Action item:
Copy the lines from the one with "has width=397, height=460." up to and including the one with "center [512, 12].", swapping "This screenshot has" for "This capture has" and leaving everything else unchanged.

Stored records

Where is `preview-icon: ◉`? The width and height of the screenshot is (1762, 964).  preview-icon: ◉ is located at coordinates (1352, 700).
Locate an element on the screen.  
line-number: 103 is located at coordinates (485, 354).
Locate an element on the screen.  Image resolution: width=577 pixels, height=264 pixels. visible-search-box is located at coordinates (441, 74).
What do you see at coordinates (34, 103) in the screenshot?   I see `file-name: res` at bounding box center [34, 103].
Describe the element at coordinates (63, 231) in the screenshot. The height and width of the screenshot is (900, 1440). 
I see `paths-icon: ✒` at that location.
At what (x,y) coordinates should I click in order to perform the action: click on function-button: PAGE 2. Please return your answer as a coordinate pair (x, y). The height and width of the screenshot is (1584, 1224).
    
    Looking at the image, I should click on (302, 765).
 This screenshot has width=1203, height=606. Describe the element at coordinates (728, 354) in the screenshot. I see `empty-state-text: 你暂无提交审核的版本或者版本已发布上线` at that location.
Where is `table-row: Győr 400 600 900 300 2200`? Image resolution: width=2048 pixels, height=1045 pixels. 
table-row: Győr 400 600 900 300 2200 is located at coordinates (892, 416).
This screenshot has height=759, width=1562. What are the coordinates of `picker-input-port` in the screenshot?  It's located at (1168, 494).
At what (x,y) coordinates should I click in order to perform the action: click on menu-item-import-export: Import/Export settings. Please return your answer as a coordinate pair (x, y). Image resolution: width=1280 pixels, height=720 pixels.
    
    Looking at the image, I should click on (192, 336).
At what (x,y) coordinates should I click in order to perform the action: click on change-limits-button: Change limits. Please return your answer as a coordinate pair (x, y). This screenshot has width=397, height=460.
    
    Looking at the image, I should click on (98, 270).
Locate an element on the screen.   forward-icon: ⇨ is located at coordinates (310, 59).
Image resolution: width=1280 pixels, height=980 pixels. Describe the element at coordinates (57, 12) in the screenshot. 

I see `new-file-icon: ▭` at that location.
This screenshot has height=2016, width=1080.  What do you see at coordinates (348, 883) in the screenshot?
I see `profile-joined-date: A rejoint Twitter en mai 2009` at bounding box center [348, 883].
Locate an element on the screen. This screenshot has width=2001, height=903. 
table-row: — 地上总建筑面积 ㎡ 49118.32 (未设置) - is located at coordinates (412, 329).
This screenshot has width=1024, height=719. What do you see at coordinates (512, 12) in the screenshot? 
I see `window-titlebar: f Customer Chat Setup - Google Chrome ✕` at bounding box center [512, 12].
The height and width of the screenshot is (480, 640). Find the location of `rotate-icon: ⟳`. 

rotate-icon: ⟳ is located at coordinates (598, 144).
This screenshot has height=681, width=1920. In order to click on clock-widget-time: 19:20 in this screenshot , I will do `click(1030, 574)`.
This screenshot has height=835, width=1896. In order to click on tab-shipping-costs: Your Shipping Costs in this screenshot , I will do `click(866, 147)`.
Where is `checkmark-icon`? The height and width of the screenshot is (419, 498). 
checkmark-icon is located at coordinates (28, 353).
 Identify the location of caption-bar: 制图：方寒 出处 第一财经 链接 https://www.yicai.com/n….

Result below:
At what (x,y) coordinates should I click in order to perform the action: click on change-limits-button: Change limits. Please return your answer as a coordinate pair (x, y). This capture has width=397, height=460.
    
    Looking at the image, I should click on (98, 270).
Locate an element on the screen.   forward-icon: ⇨ is located at coordinates (310, 59).
Image resolution: width=1280 pixels, height=980 pixels. Describe the element at coordinates (57, 12) in the screenshot. 

I see `new-file-icon: ▭` at that location.
This capture has height=2016, width=1080.  What do you see at coordinates (348, 883) in the screenshot?
I see `profile-joined-date: A rejoint Twitter en mai 2009` at bounding box center [348, 883].
Locate an element on the screen. This capture has width=2001, height=903. 
table-row: — 地上总建筑面积 ㎡ 49118.32 (未设置) - is located at coordinates (412, 329).
This capture has width=1024, height=719. What do you see at coordinates (512, 12) in the screenshot? 
I see `window-titlebar: f Customer Chat Setup - Google Chrome ✕` at bounding box center [512, 12].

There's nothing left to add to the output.